§ **TASK DESCRIPTION**: Beginning with the first line of the entries below, quote each line until you reach and include the line with "You are a computer-use agent. The".

[Saved entries]
######

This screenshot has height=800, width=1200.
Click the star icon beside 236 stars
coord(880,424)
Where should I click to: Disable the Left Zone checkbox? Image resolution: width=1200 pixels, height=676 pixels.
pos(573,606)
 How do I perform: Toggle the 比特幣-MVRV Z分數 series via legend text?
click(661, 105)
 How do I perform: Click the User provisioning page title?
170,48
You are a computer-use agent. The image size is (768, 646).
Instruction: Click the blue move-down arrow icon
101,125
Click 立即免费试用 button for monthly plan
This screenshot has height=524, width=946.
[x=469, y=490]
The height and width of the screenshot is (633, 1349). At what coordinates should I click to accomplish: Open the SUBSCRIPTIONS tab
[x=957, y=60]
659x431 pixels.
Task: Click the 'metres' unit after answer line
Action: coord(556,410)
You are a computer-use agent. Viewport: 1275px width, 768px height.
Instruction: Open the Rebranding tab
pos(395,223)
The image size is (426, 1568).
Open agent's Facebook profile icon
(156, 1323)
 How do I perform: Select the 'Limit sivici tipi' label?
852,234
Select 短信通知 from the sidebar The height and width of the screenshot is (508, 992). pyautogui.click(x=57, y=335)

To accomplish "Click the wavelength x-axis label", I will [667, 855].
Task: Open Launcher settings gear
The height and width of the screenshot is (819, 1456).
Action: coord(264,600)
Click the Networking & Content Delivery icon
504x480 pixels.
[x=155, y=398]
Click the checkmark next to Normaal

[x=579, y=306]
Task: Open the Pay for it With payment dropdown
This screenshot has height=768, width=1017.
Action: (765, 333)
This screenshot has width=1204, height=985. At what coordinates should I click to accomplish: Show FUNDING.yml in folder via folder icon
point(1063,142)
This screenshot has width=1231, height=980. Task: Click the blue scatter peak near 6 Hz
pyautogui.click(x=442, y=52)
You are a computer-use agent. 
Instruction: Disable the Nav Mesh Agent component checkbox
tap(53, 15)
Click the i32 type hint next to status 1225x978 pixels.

######

§ **EXERCISE RESULT**:
This screenshot has height=800, width=1200.
Click the star icon beside 236 stars
coord(880,424)
Where should I click to: Disable the Left Zone checkbox? Image resolution: width=1200 pixels, height=676 pixels.
pos(573,606)
 How do I perform: Toggle the 比特幣-MVRV Z分數 series via legend text?
click(661, 105)
 How do I perform: Click the User provisioning page title?
170,48
You are a computer-use agent. The image size is (768, 646).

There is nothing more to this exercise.